Alcoholism or alcohol dependence is defined by the American Medical Association (AMA) as “a primary, chronic disease with genetic, psychosocial, and environmental factors influencing its development and manifestations.” While Alcohol abuse is a disease. It is characterized by a maladaptive pattern of drinking alcohol that results in negative work, medical, legal, educational, and/or social effects on a person’s life. The individual who abuses this substance tends to continue to use it despite such consequences.
What are the symptoms of alcoholism?
The signs of alcoholism and alcohol abuse are very similar, and are often just a question of degree or intensity. Typically, the last person to be aware that he/she has a serious drinking problem is the alcoholic himself/herself – they are in denial.
Some signs and symptoms of alcoholism as well as alcohol abuse include:
Drinking in secret.
Not being able to limit how much alcohol is consumed.
Blacking out – not being able to remember chunks of time.
Having rituals and being irritated/annoyed when these rituals are disturbed or commented on.

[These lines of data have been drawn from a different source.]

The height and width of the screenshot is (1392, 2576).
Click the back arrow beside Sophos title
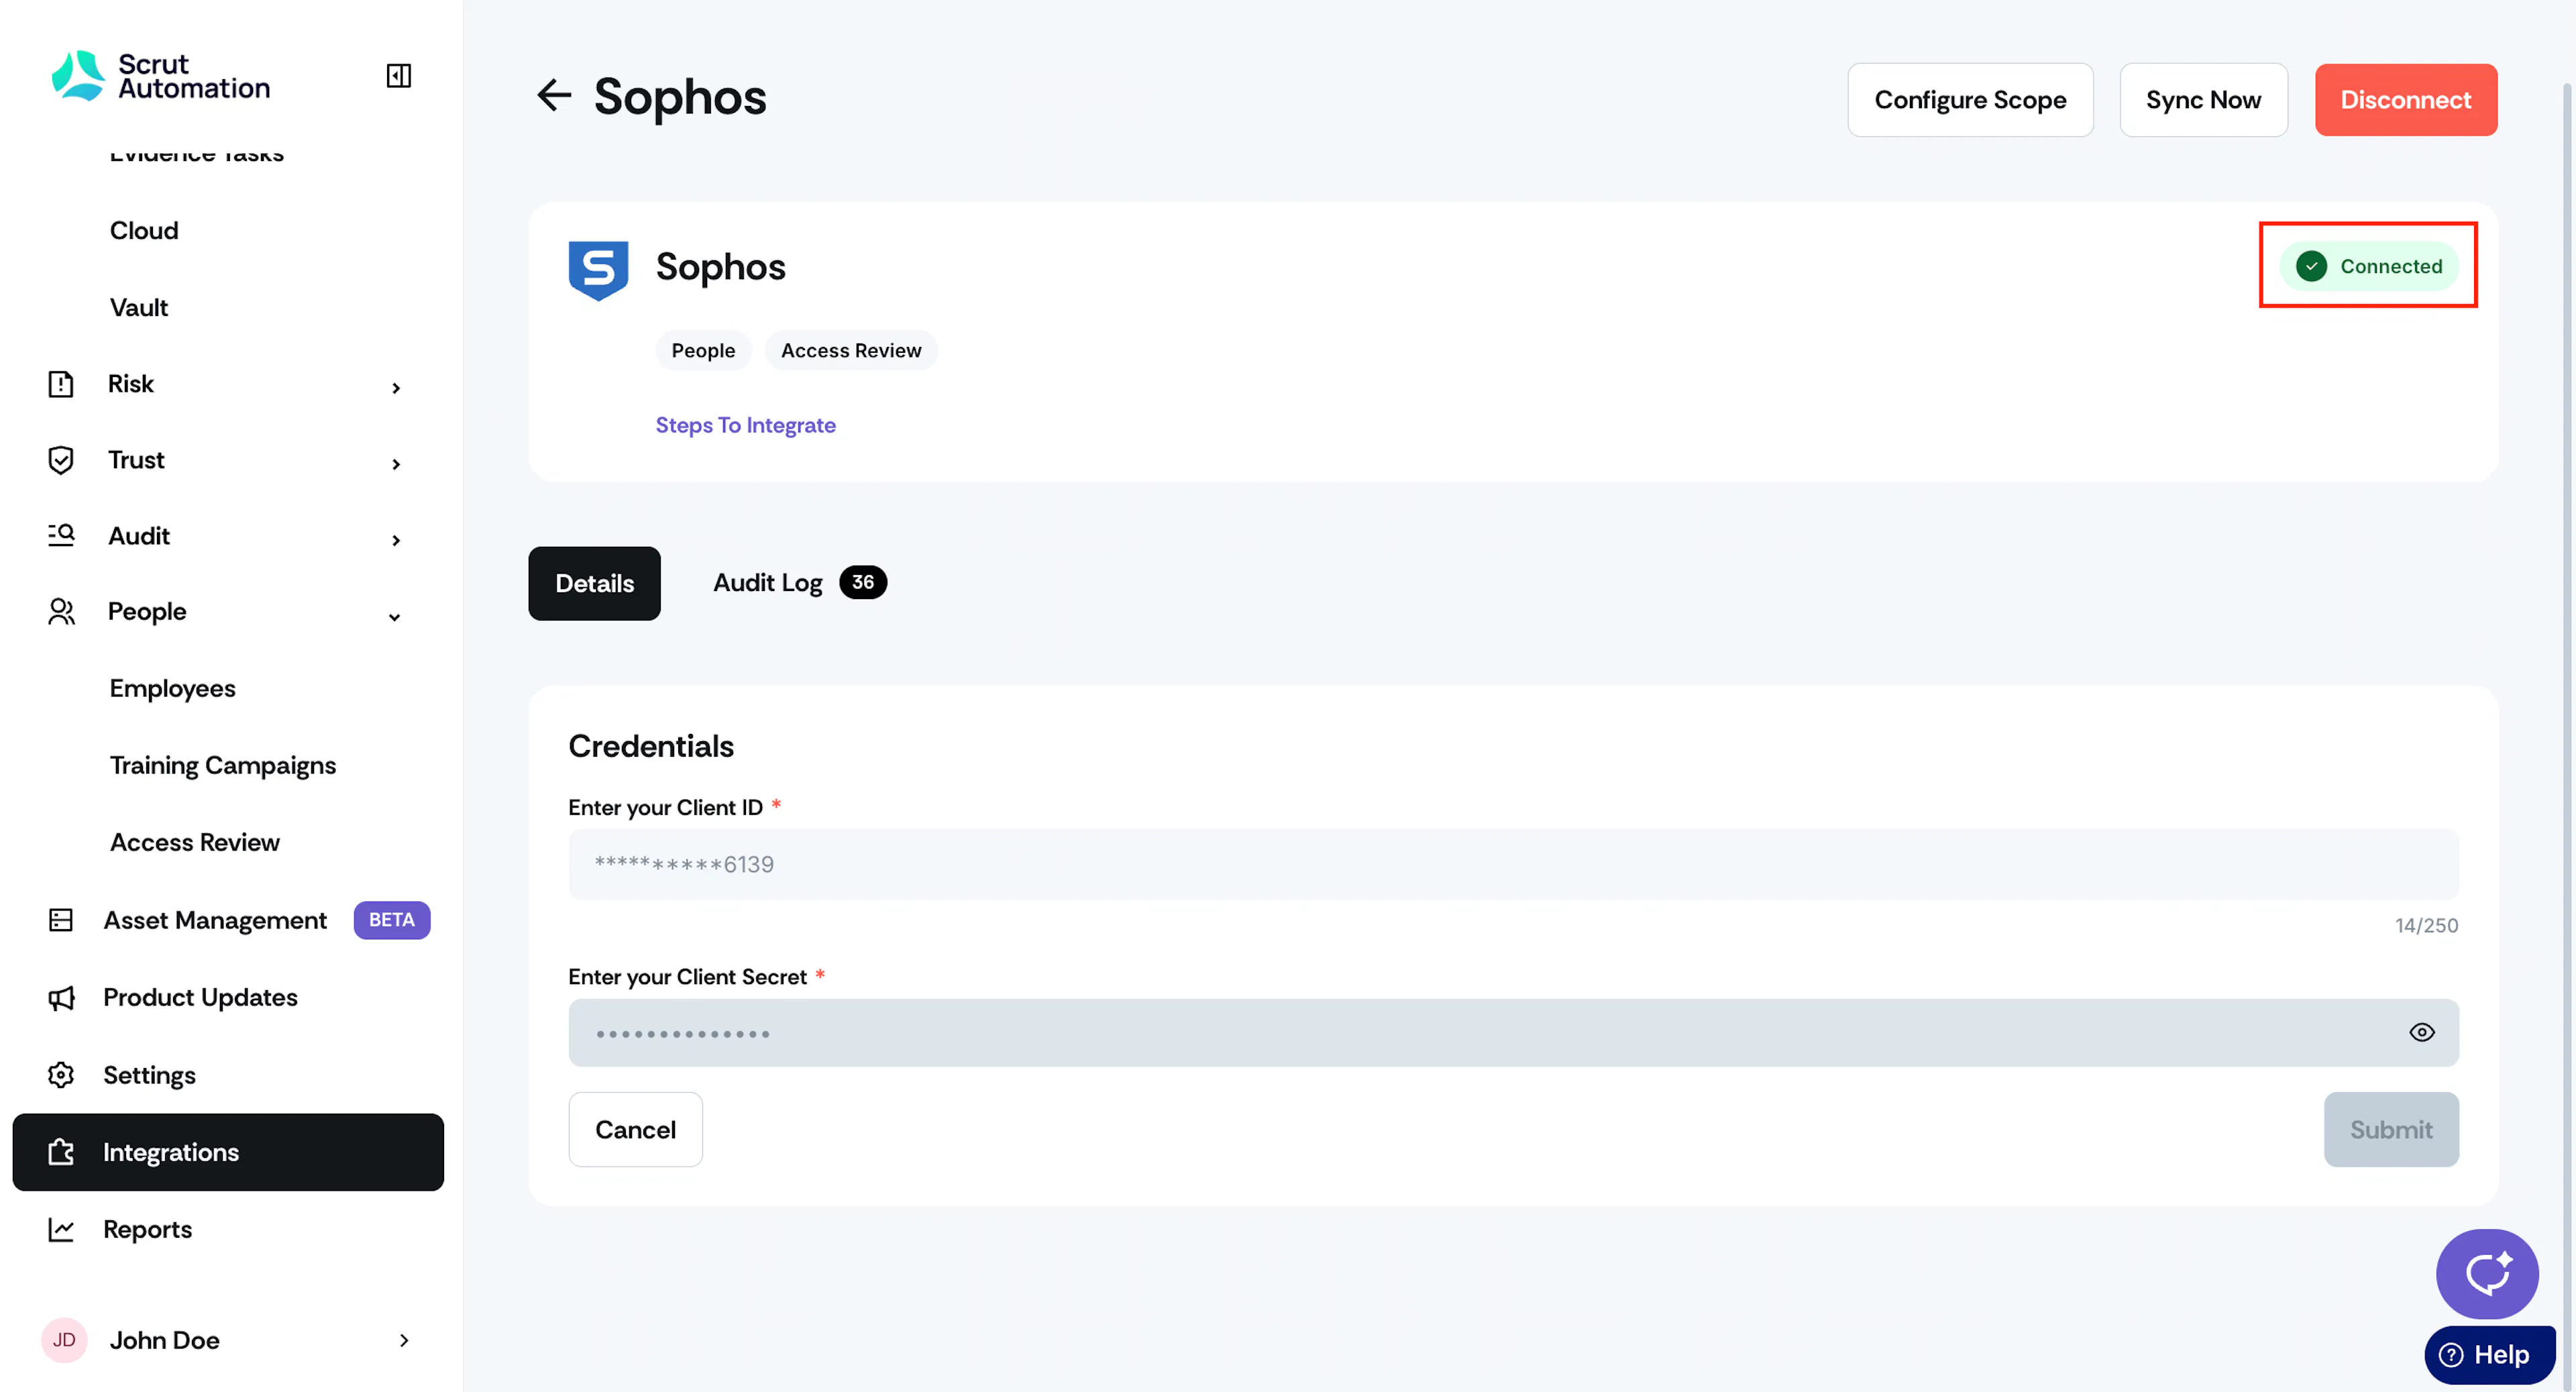(554, 96)
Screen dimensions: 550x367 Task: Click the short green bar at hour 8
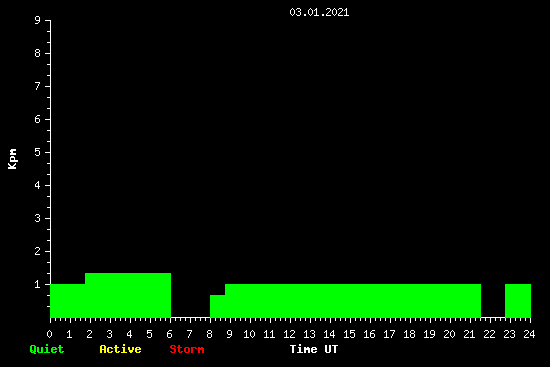(217, 306)

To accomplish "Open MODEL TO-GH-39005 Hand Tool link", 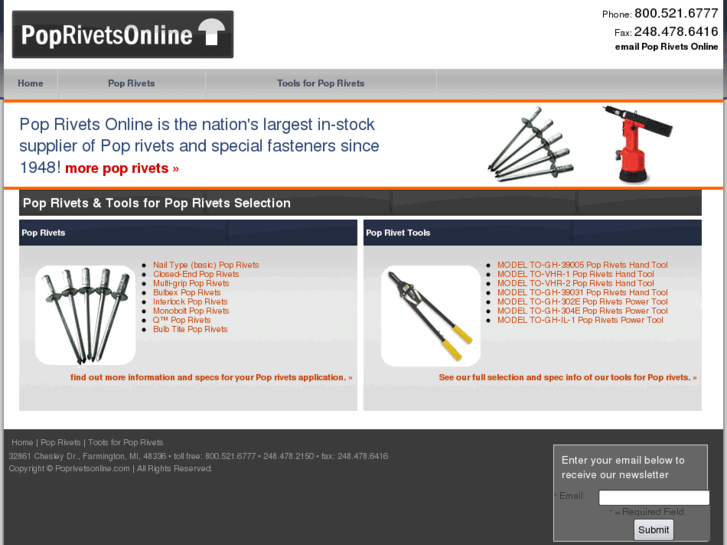I will [x=582, y=265].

Losing interest in hobbies and activities the person used to enjoy.
Feeling an urge to drink.
Feeling irritable when drinking times approach. This feeling is more intense if the alcohol is not available, or there appears to be a chance it may not be available.
Having stashes of alcohol in unlikely places.
Gulping drinks down in order to get drunk and then feel good.
Having relationship problems (triggered by drinking).
Having problems with the law (caused by drinking).
Having work problems (caused by drinking, or drinking as root cause).
Having money problems (caused by drinking).
Requiring a larger quantity of alcohol to feel its effect.
Nausea, sweating, or even shaking when not drinking.
Additional risk factors include having a psychiatric condition such as schizophrenia, depression, or anxiety disorders. Poverty, social isolation, and shyness may also be risk factors. In addition, how one’s body processes alcohol can affect the risk of developing a dependence on alcohol.
Research has shown that people who need comparatively more alcohol to achieve an effect are more likely to become alcohol dependent. All drugs affect a “reward mechanism” in the brain. If a person feels good each time they use a drug, it tends to make them want to use the drug again. This common feature could explain why people abuse drugs, including alcohol. This is called tolerance, and it may be the final factor that contributes to the development of drug or alcohol dependence.
What Are the Treatments for Alcoholism?
Conventional Medicine for Alcoholism
Treatment for alcoholism can begin only when the alcoholic accepts that the problem exists and agrees to stop drinking. He or she must understand that alcoholism is curable and must be motivated to change. Treatment has three stages:
Detoxification (detox): This may be needed immediately after discontinuing alcohol use and can be a medical emergency, as detox can result in withdrawal seizures, hallucinations, delirium tremens (DT), and in some cases may result in death.
Rehabilitation: This involves counseling and medications to give the recovering alcoholic the skills needed for maintaining sobriety. This step in treatment can be done inpatient or outpatient. Both are equally effective.
Maintenance of sobriety: This step’s success requires an alcoholic to be self-driven. The key to maintenance is support, which often includes regular Alcoholics Anonymous (AA) meetings and getting a sponsor.
Because detoxification does not stop the craving for alcohol, recovery is often difficult to maintain. For a person in an early stage of alcoholism, discontinuing alcohol use may result in some withdrawal symptoms, including anxiety and poor sleep. Withdrawal from long-term dependence may bring the uncontrollable shaking, spasms, panic, and hallucinations of DTs. If not treated professionally, people with DTs have a mortality rate of more than 10%, so detoxification from late-stage alcoholism should be attempted under the care of an experienced doctor and may require a brief inpatient stay at a hospital or treatment center.
Treatment may involve one or more medications. Benzodiazepines are anti-anxiety drugs used to treat withdrawal symptoms such as anxiety and poor sleep and to prevent seizures and delirium. These are the most frequently used medications during the detox phase, at which time they are usually tapered and then discontinued. They must be used with care, since they may be addictive.
Aim of Treatment
The goal of treatment for alcoholism is abstinence. Among alcoholics with otherwise good health, social support, and motivation, the likelihood of recovery is good. Approximately 50% to 60% remain abstinent at the end of a year’s treatment and a majority of those stay dry permanently.
Those with poor social support, poor motivation, or psychiatric disorders tend to relapse within a few years of treatment. For these people, success is measured by longer periods of abstinence, reduced use of alcohol, better health, and improved social functioning.